The President of the Ghana Bar Association (GBA) says the country can adopt the use of electronic systems in court proceedings to help ensure speedy justice delivery.
Lawyer Yaw Acheampong Boafo, however, says this good option can be realized if the country’s judiciary invests in resources and laws to aid in its implementation.
The GBA President was speaking at 2022 Annual Chief Justice’s Forum currently ongoing in Kumasi.
The Judicial Service of Ghana instituted the Annual Chief Justice’s Forum as part of measures to enhance its public image, trust and confidence through engagement with stakeholders on issues of access to justice, transparency and accountability.
The annual event also brings together key stakeholders to deliberate on pertinent issues that affect the administration of justice.
It also serves as a platform to receive feedback on justice delivery.
The GBA President pointed out that the traditional modes of justice administration and judicial processes – with their well-known challenges – sometimes breed frustration, result in delays and blockage of cases.

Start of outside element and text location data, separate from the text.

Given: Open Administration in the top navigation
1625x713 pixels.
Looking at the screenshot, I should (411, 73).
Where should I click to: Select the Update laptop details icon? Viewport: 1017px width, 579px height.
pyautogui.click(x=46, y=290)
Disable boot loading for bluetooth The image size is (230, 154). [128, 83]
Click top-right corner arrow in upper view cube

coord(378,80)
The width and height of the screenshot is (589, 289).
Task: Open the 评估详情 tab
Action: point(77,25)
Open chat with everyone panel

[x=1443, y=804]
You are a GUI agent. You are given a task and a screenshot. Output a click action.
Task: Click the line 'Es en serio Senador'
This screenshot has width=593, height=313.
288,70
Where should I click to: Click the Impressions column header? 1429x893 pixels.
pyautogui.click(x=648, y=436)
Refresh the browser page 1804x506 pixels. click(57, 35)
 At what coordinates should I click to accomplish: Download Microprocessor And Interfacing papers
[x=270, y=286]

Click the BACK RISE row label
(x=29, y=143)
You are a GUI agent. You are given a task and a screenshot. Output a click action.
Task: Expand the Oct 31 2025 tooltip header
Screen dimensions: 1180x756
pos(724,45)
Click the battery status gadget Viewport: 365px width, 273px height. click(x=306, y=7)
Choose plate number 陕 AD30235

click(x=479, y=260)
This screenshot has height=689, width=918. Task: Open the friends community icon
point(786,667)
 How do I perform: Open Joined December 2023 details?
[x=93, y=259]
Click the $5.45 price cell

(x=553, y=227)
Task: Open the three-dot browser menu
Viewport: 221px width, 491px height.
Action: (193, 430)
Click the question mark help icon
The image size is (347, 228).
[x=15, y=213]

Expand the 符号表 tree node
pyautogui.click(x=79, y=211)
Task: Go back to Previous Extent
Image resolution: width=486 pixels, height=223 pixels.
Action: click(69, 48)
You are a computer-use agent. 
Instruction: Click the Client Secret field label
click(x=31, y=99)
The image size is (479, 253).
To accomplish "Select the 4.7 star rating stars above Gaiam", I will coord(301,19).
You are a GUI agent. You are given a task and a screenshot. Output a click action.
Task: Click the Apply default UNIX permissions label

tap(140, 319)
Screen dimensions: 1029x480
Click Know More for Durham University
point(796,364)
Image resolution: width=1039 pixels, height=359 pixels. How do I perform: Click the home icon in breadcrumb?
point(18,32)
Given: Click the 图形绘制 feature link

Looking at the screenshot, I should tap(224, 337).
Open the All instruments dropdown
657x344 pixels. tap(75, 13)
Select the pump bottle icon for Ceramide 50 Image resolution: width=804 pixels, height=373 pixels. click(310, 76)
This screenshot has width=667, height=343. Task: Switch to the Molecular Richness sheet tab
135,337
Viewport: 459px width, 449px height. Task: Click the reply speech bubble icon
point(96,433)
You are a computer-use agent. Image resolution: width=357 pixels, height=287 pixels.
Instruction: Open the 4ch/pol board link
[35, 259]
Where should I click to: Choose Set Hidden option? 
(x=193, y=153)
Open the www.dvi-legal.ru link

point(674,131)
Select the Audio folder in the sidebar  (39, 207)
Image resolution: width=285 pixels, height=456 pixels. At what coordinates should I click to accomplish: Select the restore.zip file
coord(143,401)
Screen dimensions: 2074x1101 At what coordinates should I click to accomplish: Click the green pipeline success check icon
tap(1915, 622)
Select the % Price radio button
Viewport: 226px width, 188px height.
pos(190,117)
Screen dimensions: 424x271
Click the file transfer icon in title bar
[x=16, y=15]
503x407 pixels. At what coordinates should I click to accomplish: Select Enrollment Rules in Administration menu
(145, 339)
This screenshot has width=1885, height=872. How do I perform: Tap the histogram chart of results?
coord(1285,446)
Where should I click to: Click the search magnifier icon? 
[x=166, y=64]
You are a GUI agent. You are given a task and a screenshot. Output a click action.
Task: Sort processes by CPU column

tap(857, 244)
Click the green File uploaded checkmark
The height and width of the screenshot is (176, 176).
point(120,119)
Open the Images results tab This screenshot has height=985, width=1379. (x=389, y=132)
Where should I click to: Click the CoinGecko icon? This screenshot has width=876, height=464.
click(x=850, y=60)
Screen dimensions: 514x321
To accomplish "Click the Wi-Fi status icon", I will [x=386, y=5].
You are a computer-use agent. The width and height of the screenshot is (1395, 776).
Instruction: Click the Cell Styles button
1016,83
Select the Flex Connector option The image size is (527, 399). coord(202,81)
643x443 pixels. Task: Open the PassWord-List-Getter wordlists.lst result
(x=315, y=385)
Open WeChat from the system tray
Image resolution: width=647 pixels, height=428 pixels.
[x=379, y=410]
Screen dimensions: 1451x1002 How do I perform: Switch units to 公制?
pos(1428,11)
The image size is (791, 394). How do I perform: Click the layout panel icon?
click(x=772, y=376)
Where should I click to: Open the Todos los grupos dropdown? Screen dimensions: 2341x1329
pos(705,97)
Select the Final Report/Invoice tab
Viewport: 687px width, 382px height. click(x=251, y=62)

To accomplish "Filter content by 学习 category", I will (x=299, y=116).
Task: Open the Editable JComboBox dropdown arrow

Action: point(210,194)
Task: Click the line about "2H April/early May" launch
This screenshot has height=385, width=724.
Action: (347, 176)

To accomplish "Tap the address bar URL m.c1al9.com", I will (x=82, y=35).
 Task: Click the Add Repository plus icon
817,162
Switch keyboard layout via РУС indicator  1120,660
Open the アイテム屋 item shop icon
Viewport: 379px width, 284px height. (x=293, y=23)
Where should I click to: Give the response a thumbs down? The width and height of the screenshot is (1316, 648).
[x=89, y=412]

“Thus, the time is now for a transition face-to-face court proceedings to digital modes of delivering justice by the courts embracing newer and modern technologies that support the various court processes and proceedings. The virtual court hearings during the legal vacation was a welcome innovation.
“The exigencies and challenges of the time brought about by the pandemic should serve as a catalyst for reform and innovation,” he stated.
“It is my conviction that it is possible to implement technological or digitization tools that host and drive almost the entire legal processes from the time of filing to serve through discovery, case management, trial and even to delivery of judgments in ways that ensure accessible justice,” he said.
Lawyer Acheampong Boafo also proposed the publication of key court judgements of the superior court on social media handles to inform the public of its decisions.
The Chief Justice, Kwasi Anin-Yeboah, assured the public that the judiciary will continue to adopt technology in order to expand access to justice delivery.
He pointed out that the Covid-19 pandemic showed the importance of technology, with the judiciary adopting many digital tools in order to serve public.
“Technology has afforded us an opportunity to cut cost, be more efficient, and avoid unnecessary delays in administering justice. For the first time in the history of the judiciary, this year, vacation courts in Accra, held virtual sittings. This meant that lawyers who were even abroad on vacation could participate remotely, of course, they had to be properly attired with good internet connectivity,” he added.
The Mamponghene, Dasebre Osei Bonsu, who represented Asantehene, pointed out that Covid-19 disrupted nearly every aspect of our individual and collective lives.
“Improving access to justice in a pandemic through technology challenges all of us to reflect on how we can use technology to ensure that justice delivery continues unabated, despite what we have been asked to think of as the new normal.”